What to work on:
The expected output is the first line of the data below and every line after it, up to and including the line containing "Given: Click ID", each reproduced exactly.
______________________________
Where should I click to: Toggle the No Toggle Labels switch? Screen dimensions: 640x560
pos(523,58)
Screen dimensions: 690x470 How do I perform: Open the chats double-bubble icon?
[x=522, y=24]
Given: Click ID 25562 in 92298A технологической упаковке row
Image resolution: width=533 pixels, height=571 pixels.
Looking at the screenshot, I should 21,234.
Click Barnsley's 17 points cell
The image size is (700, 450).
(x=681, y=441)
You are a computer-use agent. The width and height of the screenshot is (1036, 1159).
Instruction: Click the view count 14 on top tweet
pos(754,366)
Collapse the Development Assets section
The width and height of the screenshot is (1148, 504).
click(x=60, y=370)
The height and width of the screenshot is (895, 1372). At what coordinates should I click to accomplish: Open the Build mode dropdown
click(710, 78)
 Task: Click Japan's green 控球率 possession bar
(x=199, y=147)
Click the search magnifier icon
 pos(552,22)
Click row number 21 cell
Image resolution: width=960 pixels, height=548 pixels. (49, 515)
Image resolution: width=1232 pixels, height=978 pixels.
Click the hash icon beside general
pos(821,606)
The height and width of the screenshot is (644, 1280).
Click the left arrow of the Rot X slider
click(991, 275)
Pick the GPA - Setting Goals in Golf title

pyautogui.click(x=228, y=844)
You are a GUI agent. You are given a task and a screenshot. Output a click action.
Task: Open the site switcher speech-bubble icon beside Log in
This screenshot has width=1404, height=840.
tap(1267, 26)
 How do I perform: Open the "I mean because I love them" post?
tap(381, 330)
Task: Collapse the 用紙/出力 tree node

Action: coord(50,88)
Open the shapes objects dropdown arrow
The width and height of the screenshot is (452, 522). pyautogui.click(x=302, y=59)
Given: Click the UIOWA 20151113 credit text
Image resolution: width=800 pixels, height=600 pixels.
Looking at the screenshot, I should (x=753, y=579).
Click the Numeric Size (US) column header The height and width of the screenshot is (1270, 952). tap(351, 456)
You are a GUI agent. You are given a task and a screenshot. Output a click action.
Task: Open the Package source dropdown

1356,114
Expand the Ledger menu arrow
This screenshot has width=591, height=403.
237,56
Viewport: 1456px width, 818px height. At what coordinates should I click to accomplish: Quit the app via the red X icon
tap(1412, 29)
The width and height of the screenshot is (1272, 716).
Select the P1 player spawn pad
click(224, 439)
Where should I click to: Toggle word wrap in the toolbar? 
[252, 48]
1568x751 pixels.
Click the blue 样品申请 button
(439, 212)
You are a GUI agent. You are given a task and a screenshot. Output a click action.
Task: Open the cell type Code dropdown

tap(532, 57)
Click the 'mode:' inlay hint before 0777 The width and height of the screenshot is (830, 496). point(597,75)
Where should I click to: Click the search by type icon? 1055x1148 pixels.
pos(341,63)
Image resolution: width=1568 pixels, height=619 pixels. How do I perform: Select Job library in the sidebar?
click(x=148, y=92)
______________________________
Exercise response:
Where should I click to: Toggle the No Toggle Labels switch? Screen dimensions: 640x560
pos(523,58)
Screen dimensions: 690x470 How do I perform: Open the chats double-bubble icon?
[x=522, y=24]
Given: Click ID 25562 in 92298A технологической упаковке row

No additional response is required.